In Planspielen bereitet sich die Bundeswehr darauf vor, beim Friedenseinsatz in Afghanistan die führende Rolle zu übernehmen. Großbritannien, das die Aufgabe derzeit erfüllt, will seine Truppen im April abziehen. Auch Frankreich plant den Rückzug. Die Bundeswehr will Mitte Februar ihr Kommando von bisher rund 300 auf knapp 1000 Soldaten aufstocken.

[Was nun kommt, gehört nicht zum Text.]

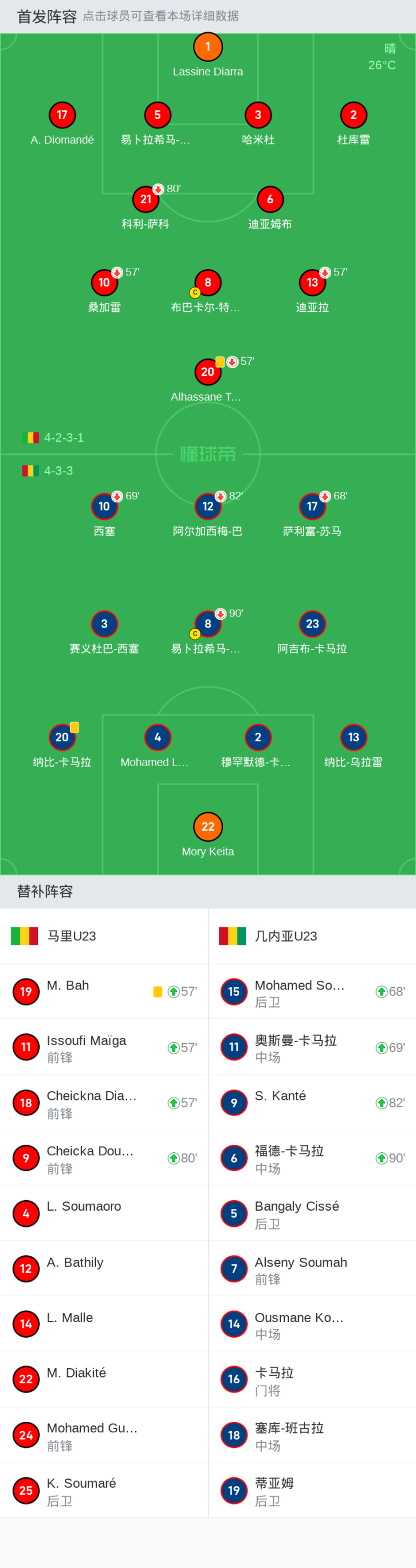Click the Mali flag beside 4-2-3-1 formation

pyautogui.click(x=31, y=438)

Für die Führung der Friedenstruppe stellen die Militärs intern mehrere Bedingungen: Die Mission dürfe höchstens sechs Monate dauern, und die Nachfolge müsse vorab geklärt sein. Nötig sei eine Verpflichtung der USA, der Friedenstruppe bei der Versorgung etwa mit Treibstoff oder Munition zu helfen - und ihr notfalls mit Waffengewalt beizustehen. Außerdem verlangen die Bundeswehrplaner, dass Deutschland die Leitung des »Fox«-Einsatzes in Mazedonien Ende März an Italien abgeben sowie Teile der Friedenstruppe aus Bosnien-Herzegowina abziehen darf. Nur so könnten die technischen Mittel und ausreichend Personal - die Rede ist von bis zu 5000 Soldaten - für Kabul und andere Gebiete in Afghanistan aufgebracht werden.

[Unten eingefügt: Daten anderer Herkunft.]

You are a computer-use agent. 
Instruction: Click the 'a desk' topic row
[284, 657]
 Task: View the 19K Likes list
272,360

Aus Sorge um neue Kämpfe rivalisierender Stammesfürsten haben Spitzenmilitärs im Verteidigungsministerium davor gewarnt, sich auf das »heiße Unternehmen« der »lead nation« (Führungsnation) einzulassen. Auch Minister Rudolf Scharping war bisher dagegen, weil Geld zum Kauf der nötigen Ausrüstung, etwa Anlagen zur Satellitenkommunikation, fehle. Bereits Ende dieser Woche soll Kanzler Gerhard Schröder in Washington US-Präsident George W. Bush erklären, ob Deutschland bereit ist, die Leitung in Kabul zu übernehmen, wie die Amerikaner es wünschen.